Lone Critical Fix in Light October Security Update
Microsoft will be rolling out one "critical" and six "important" bulletins for October's security update, planned for Tuesday. The lone critical fix will affect Microsoft Office and Microsoft Server Software, and will address a reported remote code execution flaw.
Marcus Carey, security researcher at Rapid7, provided some more details on the critical fix:
"Bulletin 1, marked as critical, is a vulnerability in Microsoft Office 2003, 2007, and 2010 as well as Word Viewer and Microsoft Office Web Apps," said Carey in an e-mail. "This vulnerability required a victim to open up a malicious file or even preview a malicious file in Outlook Web Access. This vulnerability could result in the complete compromise of a system if exploited. Since this is an Office vulnerability this may affect both Windows and Macintosh users."

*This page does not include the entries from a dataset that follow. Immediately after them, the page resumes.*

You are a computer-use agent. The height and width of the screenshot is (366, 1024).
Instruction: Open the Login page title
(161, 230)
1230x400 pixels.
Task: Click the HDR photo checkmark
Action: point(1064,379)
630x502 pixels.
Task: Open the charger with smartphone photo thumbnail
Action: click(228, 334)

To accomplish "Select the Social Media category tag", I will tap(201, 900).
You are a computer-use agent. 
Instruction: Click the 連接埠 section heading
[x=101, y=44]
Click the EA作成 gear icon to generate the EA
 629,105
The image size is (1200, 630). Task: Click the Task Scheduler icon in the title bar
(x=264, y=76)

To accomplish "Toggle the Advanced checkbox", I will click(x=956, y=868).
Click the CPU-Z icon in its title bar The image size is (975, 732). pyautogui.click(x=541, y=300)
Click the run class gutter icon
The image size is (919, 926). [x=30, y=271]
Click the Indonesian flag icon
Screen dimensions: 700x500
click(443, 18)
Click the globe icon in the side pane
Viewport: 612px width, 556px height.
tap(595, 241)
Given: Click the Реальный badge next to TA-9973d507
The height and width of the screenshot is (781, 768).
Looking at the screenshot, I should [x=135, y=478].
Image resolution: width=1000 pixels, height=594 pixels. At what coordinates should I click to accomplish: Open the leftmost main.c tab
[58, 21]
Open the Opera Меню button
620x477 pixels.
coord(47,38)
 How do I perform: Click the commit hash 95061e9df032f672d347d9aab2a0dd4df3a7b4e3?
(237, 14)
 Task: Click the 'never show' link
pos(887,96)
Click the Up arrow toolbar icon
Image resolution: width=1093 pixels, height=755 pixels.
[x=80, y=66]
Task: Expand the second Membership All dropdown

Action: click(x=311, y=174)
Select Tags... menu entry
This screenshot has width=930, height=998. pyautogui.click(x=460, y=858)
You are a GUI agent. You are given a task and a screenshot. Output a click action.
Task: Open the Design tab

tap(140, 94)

The six important items will take care of remote code execution, elevation of privilege and denial of service flaws found in Microsoft Office, Lync, Windows and Microsoft SQL Server.
Many security experts are suggesting that IT's focus should be on Microsoft's changing certificate encryption -- a change Microsoft has been alerting the public to for the past few months.
As we've been saying for the last several Patch Tuesdays, Microsoft is pushing out a patch that will break any encryption that is less than 1024-bit," said Paul Henry, security and forensic analyst at Lumension. "This patch has been optional since August and we hope you've taken the time to test it and patch it. It will no longer be an option starting on Tuesday. There are still a few days left if you haven't tested it, but don't let this be an 'I told you so' moment."
Specific details on the seven bulletin items will be available once the security update is released.